At one point I wasn’t aware of this problem, nor its magnitude. I lived happily in my own little bubble of kids and laundry and dinners on the table. But God opened that door and what I saw was scary. Trafficking is not something that only happens on the other side of the planet; 30,000 girls trafficked every year in Canada alone, mostly by being wooed by pimps. We need to pray against it and for those in that have come to see this evil as ok.
Unless structures are challenged in a way that changes the rules to make a better future possible, what’s the point?
Denise: As with other slavery, this takes time and commitment at state levels. In the meantime, victims desperately need help to survive and to see change in their own lives.
Many Christians don’t realize the reality of a prostitute’s life: beatings, fear, drugs, bondage, helplessness. If they did, they would have more compassion toward them and more resolve to see things change. In the beginning, numbers like 27 million (victims) made me glaze over. But if I can pray and exert myself to help one single person, that will make a difference. That ideology has released me to make an impact in raising awareness and funds.
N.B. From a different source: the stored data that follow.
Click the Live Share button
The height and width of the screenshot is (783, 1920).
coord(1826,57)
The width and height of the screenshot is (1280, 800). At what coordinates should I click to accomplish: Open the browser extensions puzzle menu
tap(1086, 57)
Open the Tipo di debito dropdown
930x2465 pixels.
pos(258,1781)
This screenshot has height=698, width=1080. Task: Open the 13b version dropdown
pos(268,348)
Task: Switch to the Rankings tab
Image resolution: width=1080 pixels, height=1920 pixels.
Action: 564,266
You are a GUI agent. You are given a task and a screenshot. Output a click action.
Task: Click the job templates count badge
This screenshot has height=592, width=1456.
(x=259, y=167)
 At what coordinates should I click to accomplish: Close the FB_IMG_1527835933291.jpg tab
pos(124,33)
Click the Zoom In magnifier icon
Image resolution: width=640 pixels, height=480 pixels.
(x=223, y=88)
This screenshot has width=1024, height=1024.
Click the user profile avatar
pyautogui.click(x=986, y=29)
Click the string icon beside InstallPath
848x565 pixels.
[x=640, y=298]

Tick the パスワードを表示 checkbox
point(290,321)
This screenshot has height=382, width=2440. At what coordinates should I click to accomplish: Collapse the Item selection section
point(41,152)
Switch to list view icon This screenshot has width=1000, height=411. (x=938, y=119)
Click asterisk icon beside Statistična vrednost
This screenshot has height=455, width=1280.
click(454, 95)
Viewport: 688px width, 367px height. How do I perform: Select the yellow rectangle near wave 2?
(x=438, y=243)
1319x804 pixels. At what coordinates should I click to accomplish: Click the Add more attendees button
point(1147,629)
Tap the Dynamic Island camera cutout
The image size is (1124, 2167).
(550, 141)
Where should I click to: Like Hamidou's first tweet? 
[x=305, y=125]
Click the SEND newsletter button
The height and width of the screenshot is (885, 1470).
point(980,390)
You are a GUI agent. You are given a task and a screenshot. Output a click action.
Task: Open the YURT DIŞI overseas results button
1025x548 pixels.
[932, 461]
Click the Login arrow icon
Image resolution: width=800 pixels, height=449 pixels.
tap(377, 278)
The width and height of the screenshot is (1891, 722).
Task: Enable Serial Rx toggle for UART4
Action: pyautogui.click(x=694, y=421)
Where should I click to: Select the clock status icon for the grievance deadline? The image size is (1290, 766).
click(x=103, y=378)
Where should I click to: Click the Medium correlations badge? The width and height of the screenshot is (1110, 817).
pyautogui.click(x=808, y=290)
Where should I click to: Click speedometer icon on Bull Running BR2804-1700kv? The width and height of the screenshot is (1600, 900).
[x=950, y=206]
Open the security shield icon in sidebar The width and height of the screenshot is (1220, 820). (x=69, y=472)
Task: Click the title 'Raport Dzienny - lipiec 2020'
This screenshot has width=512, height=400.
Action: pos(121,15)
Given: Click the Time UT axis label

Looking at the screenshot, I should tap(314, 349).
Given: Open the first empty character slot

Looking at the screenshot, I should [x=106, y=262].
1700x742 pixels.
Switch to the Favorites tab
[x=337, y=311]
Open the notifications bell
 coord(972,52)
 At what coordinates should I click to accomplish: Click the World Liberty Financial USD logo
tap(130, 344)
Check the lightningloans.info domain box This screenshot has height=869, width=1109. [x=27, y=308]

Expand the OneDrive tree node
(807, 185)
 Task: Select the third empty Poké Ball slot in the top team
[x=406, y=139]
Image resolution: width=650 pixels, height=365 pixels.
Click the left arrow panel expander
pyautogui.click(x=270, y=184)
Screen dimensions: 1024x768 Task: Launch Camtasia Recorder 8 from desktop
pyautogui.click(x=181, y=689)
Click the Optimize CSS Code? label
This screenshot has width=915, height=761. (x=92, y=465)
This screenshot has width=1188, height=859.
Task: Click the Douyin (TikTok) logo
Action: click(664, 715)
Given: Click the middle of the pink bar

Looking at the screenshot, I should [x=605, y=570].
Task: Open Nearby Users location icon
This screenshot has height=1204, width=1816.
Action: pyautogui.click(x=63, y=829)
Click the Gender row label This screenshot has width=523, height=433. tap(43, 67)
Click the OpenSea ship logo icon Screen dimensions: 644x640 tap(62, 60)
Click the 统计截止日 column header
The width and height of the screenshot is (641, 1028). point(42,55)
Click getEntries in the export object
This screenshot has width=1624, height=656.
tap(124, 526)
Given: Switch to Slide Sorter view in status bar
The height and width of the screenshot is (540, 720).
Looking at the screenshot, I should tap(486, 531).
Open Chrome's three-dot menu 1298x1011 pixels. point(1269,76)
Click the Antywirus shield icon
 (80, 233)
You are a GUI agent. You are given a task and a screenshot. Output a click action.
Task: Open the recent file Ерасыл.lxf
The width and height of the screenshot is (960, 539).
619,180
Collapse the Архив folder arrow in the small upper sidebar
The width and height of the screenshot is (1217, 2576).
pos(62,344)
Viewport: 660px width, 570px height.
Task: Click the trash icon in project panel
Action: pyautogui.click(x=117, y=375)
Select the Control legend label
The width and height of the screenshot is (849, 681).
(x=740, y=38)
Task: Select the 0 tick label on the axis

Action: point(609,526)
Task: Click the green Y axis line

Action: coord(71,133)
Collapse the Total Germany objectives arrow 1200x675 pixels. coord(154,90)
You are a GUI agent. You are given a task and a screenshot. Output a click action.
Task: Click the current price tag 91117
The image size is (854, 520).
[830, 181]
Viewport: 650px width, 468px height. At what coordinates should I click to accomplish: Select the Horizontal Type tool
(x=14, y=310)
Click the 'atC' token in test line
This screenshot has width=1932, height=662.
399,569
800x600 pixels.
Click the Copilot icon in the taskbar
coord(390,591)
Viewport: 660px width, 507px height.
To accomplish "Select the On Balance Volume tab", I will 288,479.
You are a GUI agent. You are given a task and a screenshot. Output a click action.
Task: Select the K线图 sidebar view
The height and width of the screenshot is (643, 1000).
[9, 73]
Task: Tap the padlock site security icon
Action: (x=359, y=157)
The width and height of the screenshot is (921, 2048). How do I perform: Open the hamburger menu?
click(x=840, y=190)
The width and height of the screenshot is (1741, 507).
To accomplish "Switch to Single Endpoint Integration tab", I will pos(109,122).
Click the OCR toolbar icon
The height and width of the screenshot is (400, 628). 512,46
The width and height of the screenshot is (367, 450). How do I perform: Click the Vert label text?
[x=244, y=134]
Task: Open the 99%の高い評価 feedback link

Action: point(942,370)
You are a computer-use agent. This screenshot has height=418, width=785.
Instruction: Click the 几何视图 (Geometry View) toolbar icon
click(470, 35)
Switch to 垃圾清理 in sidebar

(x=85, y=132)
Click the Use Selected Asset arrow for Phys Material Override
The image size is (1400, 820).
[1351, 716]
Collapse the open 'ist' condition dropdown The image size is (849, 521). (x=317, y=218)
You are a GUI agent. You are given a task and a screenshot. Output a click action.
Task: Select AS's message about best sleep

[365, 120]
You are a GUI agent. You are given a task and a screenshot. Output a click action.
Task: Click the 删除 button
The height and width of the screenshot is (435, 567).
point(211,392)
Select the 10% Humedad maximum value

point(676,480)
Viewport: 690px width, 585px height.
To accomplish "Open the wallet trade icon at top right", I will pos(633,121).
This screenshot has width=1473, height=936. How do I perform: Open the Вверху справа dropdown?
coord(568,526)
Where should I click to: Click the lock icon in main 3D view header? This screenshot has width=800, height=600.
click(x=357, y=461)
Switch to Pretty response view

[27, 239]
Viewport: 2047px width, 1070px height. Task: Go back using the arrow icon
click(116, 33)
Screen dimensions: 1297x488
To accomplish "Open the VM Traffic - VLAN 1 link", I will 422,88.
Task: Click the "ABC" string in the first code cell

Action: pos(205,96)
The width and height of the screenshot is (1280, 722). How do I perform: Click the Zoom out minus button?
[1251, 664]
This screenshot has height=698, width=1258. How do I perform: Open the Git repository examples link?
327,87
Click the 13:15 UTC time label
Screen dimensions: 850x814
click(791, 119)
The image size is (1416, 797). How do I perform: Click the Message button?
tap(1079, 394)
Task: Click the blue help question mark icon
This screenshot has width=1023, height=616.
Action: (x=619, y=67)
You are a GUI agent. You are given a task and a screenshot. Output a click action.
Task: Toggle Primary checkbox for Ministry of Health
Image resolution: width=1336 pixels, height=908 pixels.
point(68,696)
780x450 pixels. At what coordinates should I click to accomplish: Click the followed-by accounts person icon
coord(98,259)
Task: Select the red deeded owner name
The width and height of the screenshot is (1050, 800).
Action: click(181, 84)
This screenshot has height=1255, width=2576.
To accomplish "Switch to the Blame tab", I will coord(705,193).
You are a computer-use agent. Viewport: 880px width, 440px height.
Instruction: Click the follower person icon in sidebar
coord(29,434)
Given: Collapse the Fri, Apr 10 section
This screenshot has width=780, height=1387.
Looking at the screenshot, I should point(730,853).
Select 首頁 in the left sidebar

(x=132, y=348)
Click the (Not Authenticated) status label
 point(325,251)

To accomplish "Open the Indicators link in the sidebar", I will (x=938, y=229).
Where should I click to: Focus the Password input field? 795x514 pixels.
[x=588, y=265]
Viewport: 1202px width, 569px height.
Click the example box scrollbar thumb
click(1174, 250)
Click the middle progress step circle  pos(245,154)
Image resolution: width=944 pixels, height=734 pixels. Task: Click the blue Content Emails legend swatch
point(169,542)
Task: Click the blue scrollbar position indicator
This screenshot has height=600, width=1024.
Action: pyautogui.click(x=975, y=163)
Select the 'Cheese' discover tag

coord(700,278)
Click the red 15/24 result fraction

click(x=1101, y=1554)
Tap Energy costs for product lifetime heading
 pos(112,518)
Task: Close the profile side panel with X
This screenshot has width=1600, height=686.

A 12-year-old girl from our community heard of the Freedom Challenge and phoned OM to inquire as to how much it would cost to save the life on one child from trafficking. They told her that $1,900 would bring that child out of slavery and into counselling and education. So, she had a bake sale, a prayer walk and a bottle drive and raised $3,800. What might we as adults accomplish through her example?
Tell us an example of someone who has been directly helped by Freedom Challenge.
Denise: OM in Moldova offered Christina the opportunity to do a small business training course. After this, she opened a small bee-keeping enterprise and earns enough to support her family. A 21-year-old from our church is part of the Freedom Team in Zambia. Along with three other women, she runs the Tabitha Skills Development program, which provides women the skills in sewing and other work to earn a livable income.
How has embracing this cause changed your experience of God?
Denise: At first, I didn’t feel I was capable of the Freedom Challenge and the changes it would bring. But I have learned that, if I do what He asks, God will bring something good out of it.
The more I get involved with the plight of other women, the more we discover we have in common. Our pasts may be checkered with sexual abuse, substance abuse, low self-esteem and more. Many girls coming out of trafficking are so crushed and broken that they return to it, convinced that it is all they can hope to become. The only path to redemption and self-worth for anyone is through Jesus Christ.
“Speak up for those who cannot speak for themselves, for the rights of all who are destitute. Speak up and judge fairly; defend the rights of the poor and needy.” – Proverbs 31:8-9 (NIV)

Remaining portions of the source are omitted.